Il cellulare è ormai diventato per la maggior parte di noi quasi un’estensione del nostro corpo. Lo portiamo con noi ovunque ed è il nostro strumento preferito per comunicare, ma non solo. Il telefonino, con l’avanzare della tecnologia, si è trasformato in un oggetto tuttofare. Grazie ad esso possiamo scattare fotografie, ascoltare musica, annotare gli appuntamenti sulla nostra agenda virtuale, stilare liste delle cose da fare o da acquistare, girare dei video, tenerci informati sulle ultime news tramite internet, giocare e molto altro ancora.
Insomma, il telefonino racchiude ormai una parte del nostro universo e, quando lo perdiamo, temiamo che chi lo troverà possa profanare la nostra privacy, andandone a spiare il contenuto. Immagini, dati importanti, filmati: nessuno vorrebbe che finissero nelle mani di un estraneo. Per non parlare poi della perdita di tutti i numeri di telefono, che non sempre è possibile recuperare.
Alcuni studiosi dell’Università del Kansas si sono occupati di analizzare il nostro rapporto con il telefonino. Dalle loro ricerche è emerso che la nostra relazione con il cellulare è quasi di tipo amoroso, in particolare se siamo molto giovani e lo utilizziamo spesso nei momenti di divertimento con gli amici, ad esempio per mostrare loro l’ultimo gioco o l’ultima applicazione scaricata.
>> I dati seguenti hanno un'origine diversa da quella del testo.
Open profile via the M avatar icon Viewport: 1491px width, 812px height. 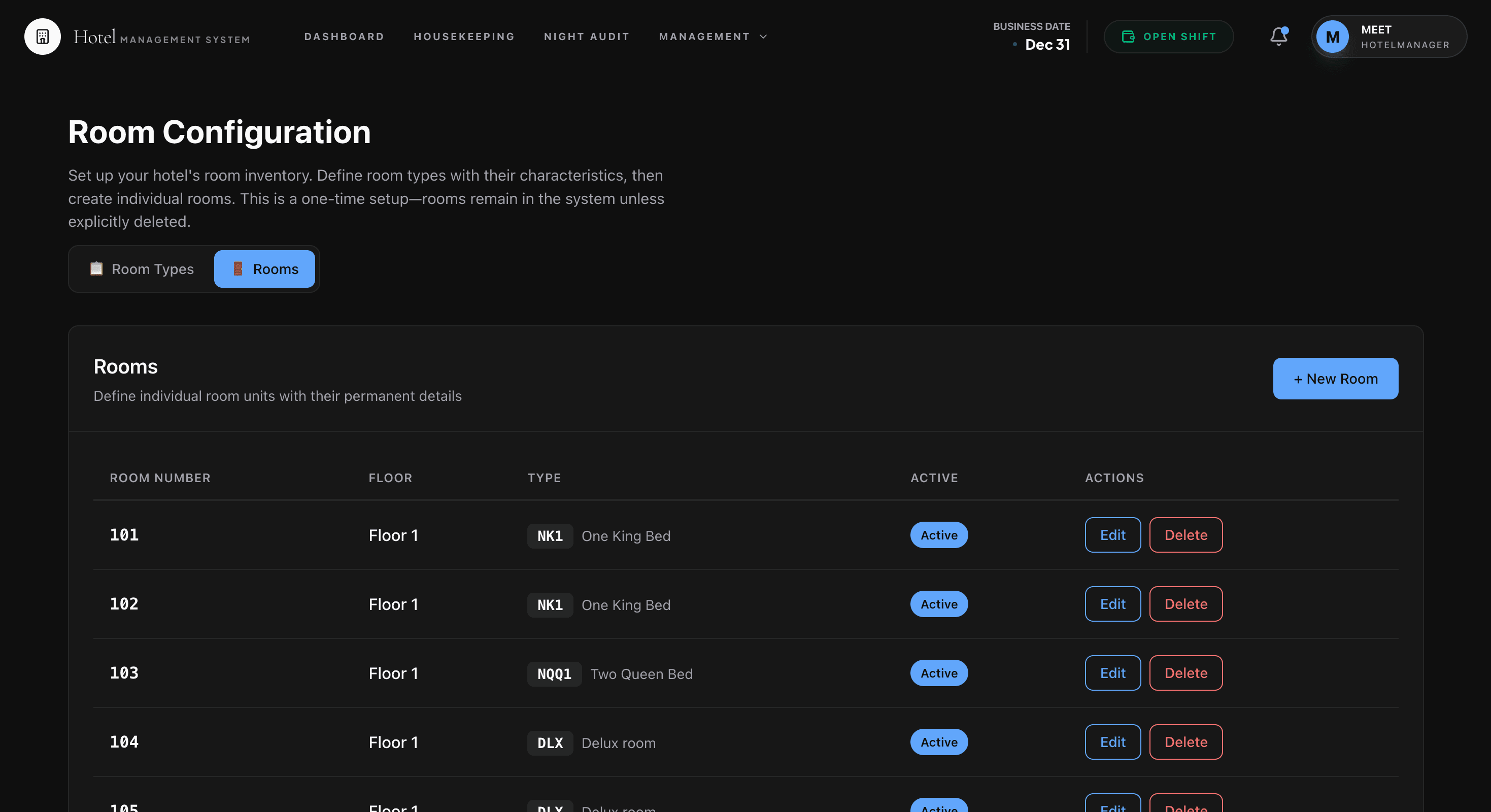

Di certo amiamo i cellulari perché ci semplificano la vita, ma anche perché ci fanno compagnia, dandoci la possibilità di comunicare con i nostri amici in qualunque luogo ed in qualsiasi momento. In alcuni casi lo sconforto provato per lo smarrimento del telefonino può essere paragonato a quello per la perdita di un animale domestico, per il senso di vuoto provocato dalla scomparsa di qualcosa a cui avevamo ormai fatto l’abitudine.